Reference 1: US 9,876,543 (Smith et al., 2017)

  • Title: "Adaptive Sensor Calibration System"
  • Relevance: Discloses receiving data from multiple sensors and using iterative calibration
  • Missing element: Uses statistical regression, not a "trained ML model"
  • Strength: Medium — could support obviousness argument in combination

Reference 2: IEEE Paper, Chen & Patel (2018)

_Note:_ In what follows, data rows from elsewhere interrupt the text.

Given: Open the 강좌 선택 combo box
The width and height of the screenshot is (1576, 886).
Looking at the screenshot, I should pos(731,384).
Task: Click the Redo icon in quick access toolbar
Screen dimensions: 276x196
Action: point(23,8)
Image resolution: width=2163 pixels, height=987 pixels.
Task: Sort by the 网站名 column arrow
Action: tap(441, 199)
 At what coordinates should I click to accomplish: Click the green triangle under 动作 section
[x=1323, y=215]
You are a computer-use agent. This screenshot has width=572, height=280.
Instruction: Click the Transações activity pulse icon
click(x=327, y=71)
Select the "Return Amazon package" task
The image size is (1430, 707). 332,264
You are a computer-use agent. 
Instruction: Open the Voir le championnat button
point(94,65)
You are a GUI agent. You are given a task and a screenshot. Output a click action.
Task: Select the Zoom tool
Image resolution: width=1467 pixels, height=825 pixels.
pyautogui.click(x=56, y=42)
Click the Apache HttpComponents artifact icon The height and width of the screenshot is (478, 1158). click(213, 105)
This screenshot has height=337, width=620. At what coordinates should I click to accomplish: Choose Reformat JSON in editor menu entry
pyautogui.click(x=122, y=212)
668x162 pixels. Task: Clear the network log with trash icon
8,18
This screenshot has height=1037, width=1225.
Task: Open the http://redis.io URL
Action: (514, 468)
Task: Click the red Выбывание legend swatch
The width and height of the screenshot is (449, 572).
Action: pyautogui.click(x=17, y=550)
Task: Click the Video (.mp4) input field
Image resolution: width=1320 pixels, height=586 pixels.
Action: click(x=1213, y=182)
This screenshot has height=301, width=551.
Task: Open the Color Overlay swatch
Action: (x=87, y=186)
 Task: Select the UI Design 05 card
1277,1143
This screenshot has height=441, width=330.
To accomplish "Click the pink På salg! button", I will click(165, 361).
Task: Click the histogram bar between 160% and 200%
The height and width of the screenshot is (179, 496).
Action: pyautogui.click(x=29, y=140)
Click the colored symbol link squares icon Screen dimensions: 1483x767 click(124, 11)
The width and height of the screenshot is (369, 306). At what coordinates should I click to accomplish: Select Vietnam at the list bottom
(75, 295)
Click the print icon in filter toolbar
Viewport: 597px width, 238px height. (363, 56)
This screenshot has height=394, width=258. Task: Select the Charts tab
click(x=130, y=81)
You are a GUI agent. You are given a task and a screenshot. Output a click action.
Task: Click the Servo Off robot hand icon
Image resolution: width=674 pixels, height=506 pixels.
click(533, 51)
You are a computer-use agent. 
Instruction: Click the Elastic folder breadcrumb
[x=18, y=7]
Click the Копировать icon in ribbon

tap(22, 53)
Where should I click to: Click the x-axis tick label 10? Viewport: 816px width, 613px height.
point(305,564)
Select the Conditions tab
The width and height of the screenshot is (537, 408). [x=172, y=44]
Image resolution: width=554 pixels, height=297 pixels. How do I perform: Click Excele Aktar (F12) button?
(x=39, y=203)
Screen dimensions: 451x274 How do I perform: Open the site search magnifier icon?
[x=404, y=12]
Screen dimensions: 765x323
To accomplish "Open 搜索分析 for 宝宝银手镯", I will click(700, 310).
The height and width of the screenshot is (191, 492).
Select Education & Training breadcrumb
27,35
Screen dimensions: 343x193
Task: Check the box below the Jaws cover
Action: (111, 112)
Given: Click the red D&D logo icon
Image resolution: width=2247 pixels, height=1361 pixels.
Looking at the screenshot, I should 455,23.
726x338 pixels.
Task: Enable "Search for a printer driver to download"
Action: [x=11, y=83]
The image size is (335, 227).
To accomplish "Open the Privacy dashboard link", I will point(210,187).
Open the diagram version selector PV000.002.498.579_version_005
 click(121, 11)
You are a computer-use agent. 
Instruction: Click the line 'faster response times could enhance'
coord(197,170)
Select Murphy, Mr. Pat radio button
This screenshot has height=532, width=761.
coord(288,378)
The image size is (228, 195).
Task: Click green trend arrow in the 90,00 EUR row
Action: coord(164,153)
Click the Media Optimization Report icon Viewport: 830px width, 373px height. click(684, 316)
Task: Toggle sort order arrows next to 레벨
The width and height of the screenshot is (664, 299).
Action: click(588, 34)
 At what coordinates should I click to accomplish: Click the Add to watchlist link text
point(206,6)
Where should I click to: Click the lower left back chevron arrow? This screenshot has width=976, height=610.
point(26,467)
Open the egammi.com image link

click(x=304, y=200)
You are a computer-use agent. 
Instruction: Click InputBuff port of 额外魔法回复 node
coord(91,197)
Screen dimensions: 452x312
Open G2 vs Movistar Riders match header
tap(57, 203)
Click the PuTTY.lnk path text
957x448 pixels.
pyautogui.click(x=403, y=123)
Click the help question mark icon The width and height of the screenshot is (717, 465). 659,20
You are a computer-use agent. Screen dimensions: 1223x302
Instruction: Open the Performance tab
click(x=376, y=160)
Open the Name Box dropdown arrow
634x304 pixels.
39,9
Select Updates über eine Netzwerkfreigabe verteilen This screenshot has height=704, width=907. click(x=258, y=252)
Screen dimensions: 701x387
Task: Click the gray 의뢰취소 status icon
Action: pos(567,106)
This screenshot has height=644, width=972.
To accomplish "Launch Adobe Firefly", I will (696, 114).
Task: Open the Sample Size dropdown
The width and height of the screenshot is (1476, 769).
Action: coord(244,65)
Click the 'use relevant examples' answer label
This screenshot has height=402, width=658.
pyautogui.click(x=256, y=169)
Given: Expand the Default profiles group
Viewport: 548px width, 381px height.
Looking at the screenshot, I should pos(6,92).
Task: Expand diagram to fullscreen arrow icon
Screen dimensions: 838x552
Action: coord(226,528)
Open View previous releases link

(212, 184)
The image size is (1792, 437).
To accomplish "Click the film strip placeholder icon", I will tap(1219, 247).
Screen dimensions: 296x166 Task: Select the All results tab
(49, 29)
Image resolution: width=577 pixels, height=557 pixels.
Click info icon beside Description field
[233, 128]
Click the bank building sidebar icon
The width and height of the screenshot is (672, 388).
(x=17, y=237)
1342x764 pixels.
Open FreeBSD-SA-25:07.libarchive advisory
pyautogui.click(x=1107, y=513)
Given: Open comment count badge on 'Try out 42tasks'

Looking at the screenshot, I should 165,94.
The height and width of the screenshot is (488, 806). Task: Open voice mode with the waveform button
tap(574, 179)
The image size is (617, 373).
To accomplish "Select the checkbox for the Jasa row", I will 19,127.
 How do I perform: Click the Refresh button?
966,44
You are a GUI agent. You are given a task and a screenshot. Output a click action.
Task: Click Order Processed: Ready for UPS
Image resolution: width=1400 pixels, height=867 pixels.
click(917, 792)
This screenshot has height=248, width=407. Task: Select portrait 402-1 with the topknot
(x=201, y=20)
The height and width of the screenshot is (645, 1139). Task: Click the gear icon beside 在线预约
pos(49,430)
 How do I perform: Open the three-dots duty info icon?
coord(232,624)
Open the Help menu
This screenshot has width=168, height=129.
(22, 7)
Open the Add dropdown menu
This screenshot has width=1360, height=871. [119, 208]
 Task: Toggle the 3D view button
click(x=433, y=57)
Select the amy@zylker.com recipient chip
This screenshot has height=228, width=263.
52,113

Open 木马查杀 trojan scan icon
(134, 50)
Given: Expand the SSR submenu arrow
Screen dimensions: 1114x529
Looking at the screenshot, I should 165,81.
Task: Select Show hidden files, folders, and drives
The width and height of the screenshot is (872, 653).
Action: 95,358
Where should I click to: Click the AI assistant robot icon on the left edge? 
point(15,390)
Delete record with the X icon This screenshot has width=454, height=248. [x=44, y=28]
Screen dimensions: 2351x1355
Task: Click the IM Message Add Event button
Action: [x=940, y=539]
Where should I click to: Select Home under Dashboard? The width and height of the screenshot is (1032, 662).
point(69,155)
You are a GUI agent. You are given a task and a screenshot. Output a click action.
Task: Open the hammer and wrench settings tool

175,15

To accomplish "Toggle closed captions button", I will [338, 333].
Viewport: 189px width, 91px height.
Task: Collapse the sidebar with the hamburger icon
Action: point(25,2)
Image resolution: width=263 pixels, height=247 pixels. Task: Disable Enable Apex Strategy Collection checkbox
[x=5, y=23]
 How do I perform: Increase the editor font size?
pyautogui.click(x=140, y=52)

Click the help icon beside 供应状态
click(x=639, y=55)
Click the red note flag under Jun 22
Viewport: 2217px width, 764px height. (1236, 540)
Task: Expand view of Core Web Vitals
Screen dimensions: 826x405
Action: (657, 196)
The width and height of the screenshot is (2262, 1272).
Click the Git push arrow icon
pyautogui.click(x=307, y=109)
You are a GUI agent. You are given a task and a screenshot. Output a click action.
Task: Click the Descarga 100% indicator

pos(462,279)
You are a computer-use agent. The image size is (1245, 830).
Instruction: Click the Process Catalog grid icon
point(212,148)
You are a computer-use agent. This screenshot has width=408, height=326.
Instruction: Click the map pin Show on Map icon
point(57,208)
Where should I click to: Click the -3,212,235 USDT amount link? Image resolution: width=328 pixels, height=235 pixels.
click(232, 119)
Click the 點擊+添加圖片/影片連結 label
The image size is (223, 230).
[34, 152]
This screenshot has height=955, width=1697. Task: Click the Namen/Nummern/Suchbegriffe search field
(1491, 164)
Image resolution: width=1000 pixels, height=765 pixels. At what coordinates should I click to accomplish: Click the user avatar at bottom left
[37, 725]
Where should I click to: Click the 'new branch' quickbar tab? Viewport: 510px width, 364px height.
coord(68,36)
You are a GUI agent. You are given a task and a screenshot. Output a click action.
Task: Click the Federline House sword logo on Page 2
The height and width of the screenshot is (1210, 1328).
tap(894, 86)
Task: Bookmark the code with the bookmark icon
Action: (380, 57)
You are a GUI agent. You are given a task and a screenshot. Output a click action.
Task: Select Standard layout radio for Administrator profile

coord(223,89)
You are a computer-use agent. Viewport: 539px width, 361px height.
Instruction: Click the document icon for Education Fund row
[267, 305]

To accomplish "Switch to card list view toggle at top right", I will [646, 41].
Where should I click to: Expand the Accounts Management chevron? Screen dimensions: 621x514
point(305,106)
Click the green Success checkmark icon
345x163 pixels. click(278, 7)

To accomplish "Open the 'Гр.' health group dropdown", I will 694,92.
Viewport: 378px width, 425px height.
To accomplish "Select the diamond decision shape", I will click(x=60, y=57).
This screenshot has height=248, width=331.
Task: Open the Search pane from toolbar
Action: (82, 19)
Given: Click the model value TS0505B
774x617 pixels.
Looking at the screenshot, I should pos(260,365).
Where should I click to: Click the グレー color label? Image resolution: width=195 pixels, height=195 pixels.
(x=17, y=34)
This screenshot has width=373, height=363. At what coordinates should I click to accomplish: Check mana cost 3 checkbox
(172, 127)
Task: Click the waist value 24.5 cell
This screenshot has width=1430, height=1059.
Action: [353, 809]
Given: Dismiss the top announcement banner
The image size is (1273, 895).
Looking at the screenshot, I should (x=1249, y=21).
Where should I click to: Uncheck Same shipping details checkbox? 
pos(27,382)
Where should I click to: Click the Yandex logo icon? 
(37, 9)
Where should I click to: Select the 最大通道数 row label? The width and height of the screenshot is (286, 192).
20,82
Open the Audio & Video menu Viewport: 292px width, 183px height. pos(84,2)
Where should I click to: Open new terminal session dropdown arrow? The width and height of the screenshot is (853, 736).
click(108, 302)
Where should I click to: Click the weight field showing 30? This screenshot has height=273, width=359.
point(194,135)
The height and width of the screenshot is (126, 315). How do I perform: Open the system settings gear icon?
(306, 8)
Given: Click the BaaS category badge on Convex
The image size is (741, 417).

  • Title: "Machine Learning Approaches to Industrial Sensor Calibration"
  • Relevance: Describes using trained ML models for sensor calibration with convergence thresholds
  • Missing element: Does not specify "plurality of sensors" — uses single-sensor examples
  • Strength: High — teaches the ML calibration concept with convergence

Reference 3: EP 3,456,789 (Weber, 2016)

  • Title: "Multi-Sensor Data Fusion for Equipment Calibration"
  • Relevance: Multiple sensors, iterative adjustment, convergence criteria
  • Missing element: Uses Kalman filters, not ML
  • Strength: Medium — complements Reference 2

Combination Analysis

References 2 + 3 together arguably disclose all elements of Claim 1:

  • Ref 2: ML model for calibration + convergence threshold
  • Ref 3: Plurality of sensors + iterative parameter adjustment

Assessment: A reasonable obviousness argument (35 USC 103) could be constructed using References 2 and 3 in combination. Anticipation (35 USC 102) by any single reference is unlikely given the specific combination of elements.

Recommend patent counsel review these references for a formal invalidity opinion if needed for litigation or licensing negotiations.